◆ **GOAL OF THE EXERCISE**:
Copy, from the entries below, each line where the word "computer" can be found.

===============

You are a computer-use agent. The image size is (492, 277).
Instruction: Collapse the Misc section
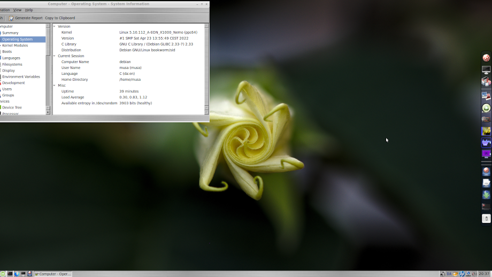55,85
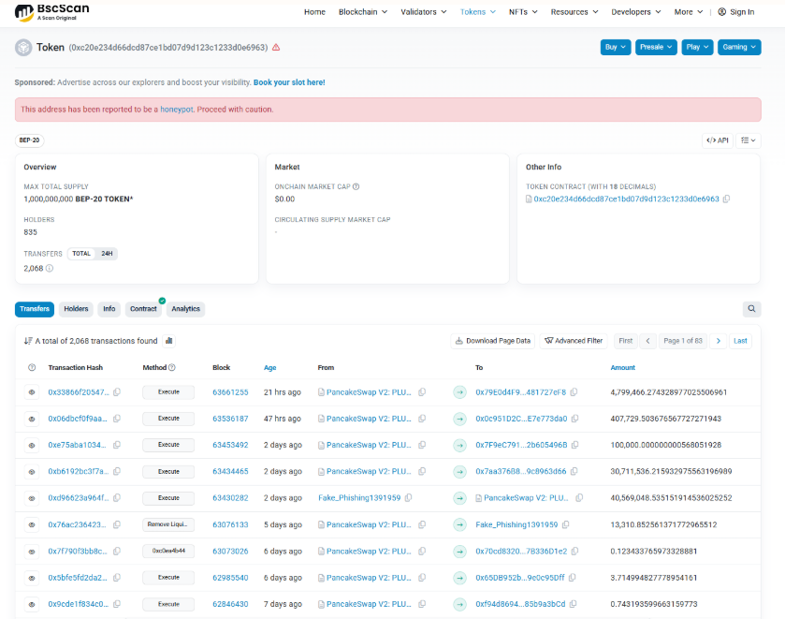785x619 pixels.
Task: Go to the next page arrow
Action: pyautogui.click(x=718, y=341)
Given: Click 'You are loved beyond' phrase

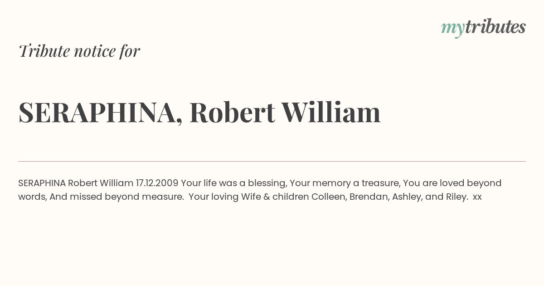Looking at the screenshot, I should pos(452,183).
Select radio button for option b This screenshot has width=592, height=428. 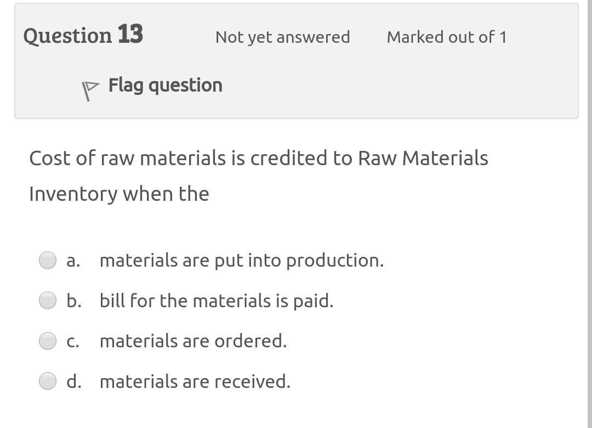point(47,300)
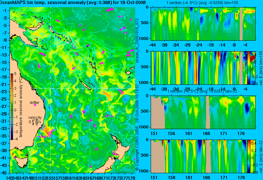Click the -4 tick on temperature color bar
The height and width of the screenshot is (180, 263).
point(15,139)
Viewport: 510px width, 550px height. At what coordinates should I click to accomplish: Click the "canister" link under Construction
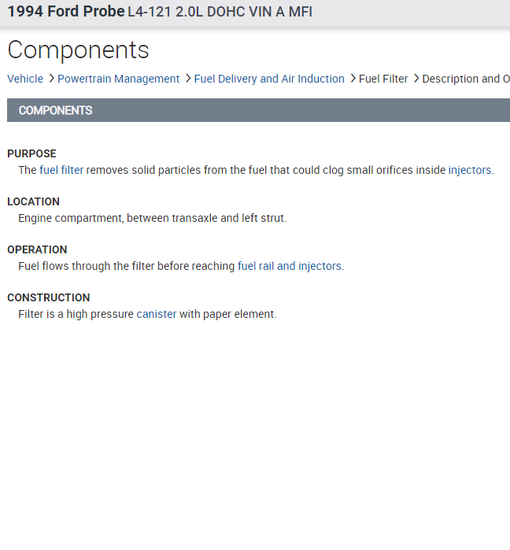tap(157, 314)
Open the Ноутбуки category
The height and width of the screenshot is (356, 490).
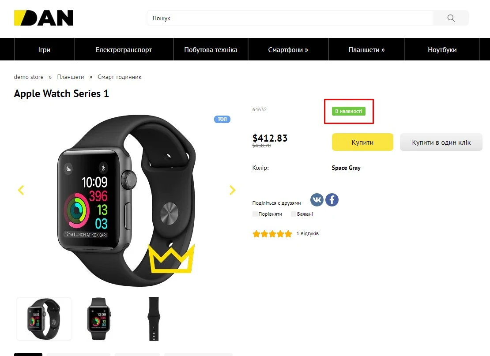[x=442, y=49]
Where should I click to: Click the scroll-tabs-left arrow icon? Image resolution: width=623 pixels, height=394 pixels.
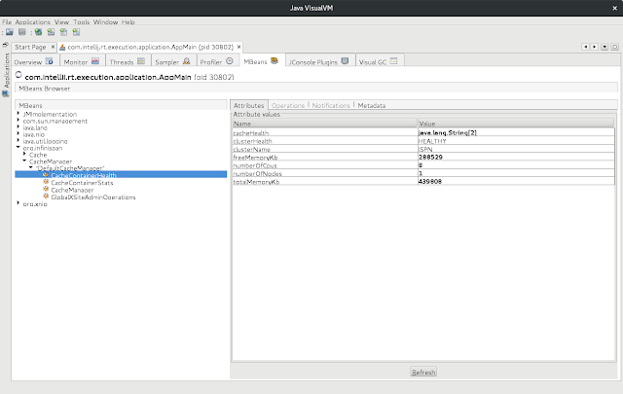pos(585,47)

===============

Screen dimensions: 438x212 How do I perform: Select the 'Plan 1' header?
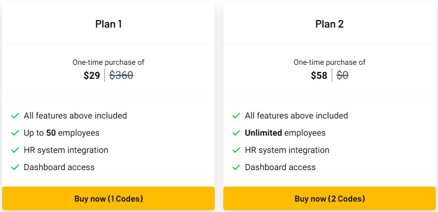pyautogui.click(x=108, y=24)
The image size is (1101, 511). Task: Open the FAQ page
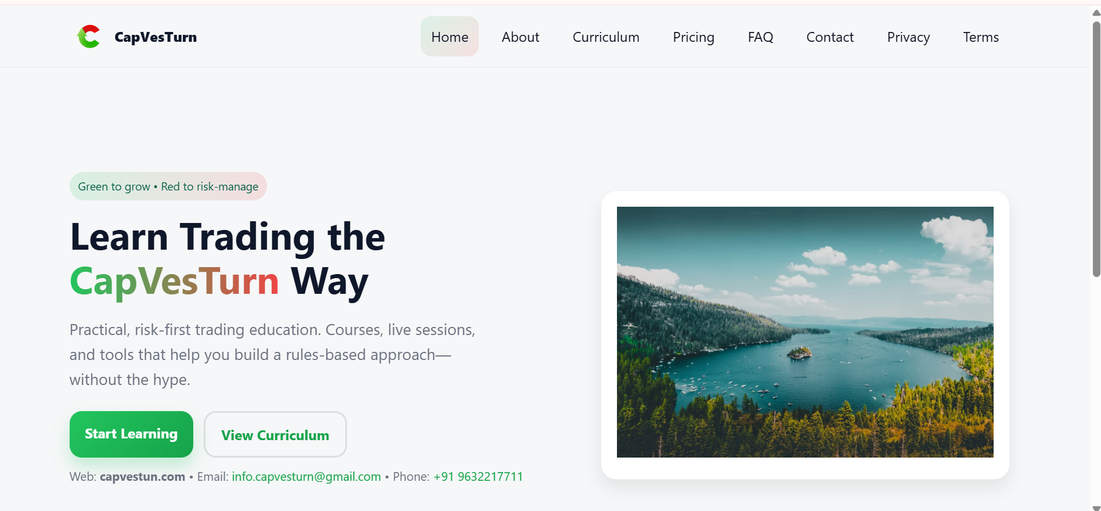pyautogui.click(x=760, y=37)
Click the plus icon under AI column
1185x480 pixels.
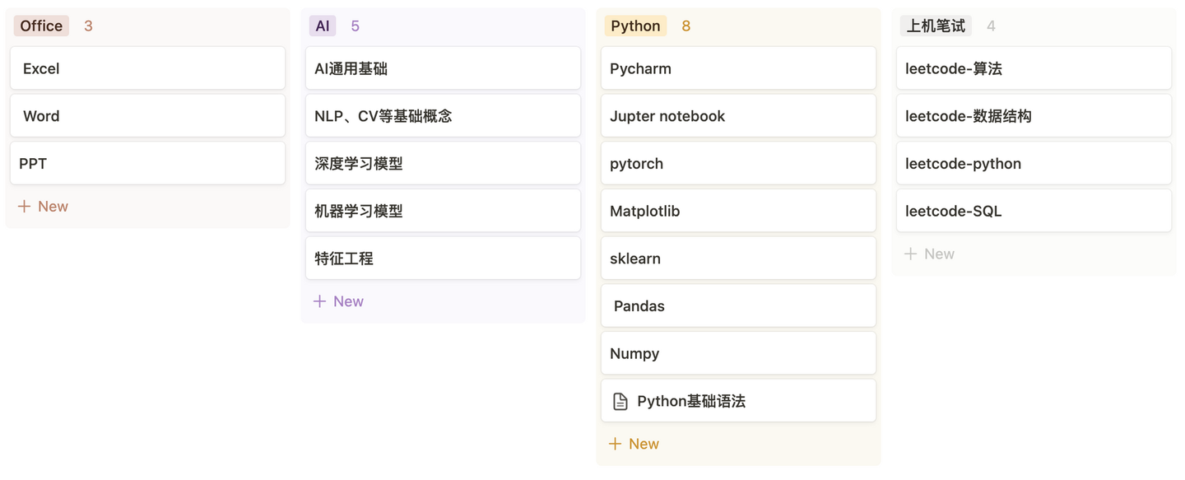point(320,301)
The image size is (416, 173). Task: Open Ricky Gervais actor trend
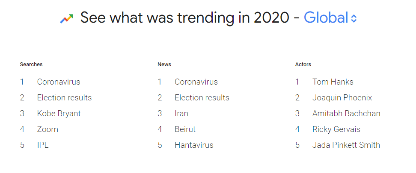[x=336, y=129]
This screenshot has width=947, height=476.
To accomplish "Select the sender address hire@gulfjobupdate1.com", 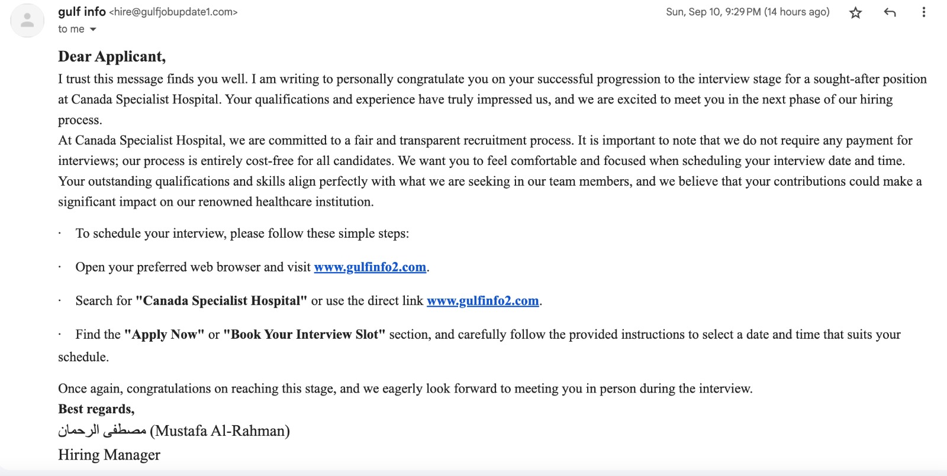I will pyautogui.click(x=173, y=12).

===============

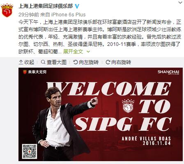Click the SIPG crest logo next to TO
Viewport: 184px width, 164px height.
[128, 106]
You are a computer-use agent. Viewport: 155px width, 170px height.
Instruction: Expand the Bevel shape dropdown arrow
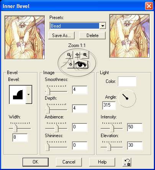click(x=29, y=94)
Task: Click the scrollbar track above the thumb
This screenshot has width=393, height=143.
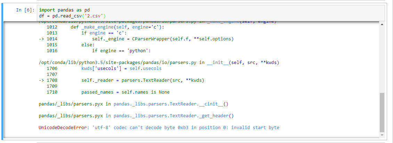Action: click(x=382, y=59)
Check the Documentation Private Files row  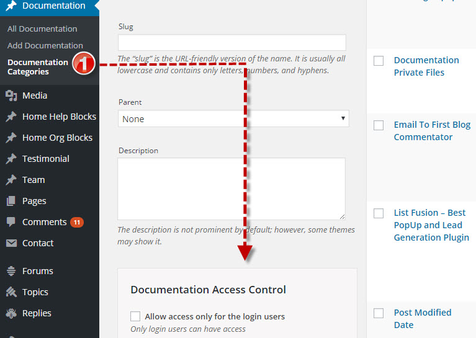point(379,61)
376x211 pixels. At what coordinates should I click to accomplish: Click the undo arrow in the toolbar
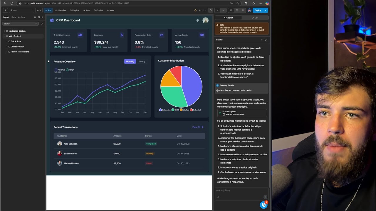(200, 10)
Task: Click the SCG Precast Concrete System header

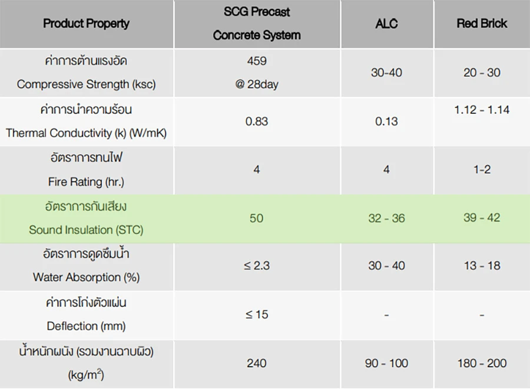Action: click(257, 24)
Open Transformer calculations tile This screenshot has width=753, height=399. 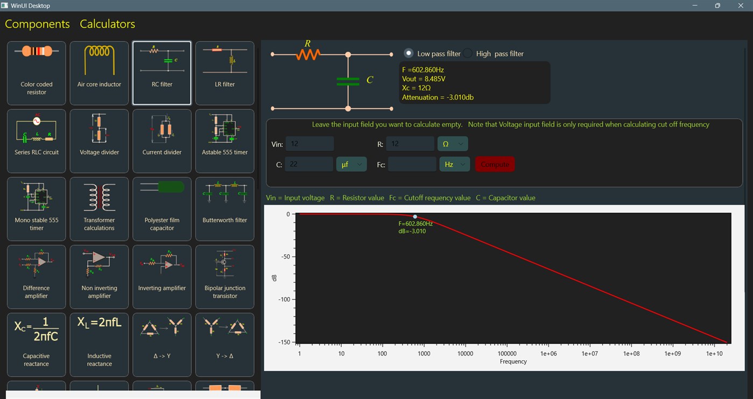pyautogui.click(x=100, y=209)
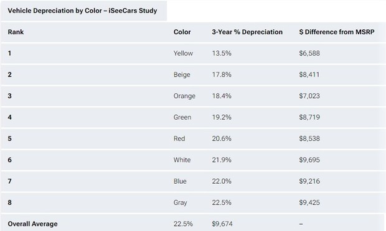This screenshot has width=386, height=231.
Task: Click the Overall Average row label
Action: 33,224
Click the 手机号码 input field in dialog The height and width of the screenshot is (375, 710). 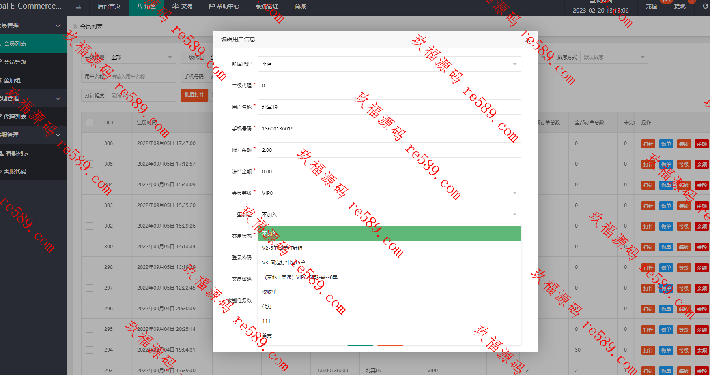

===============

◆ **EXERCISE RESULT**:
You are a computer-use agent. The image size is (492, 277).
You are a computer-use agent. Viewport: 155px width, 170px height.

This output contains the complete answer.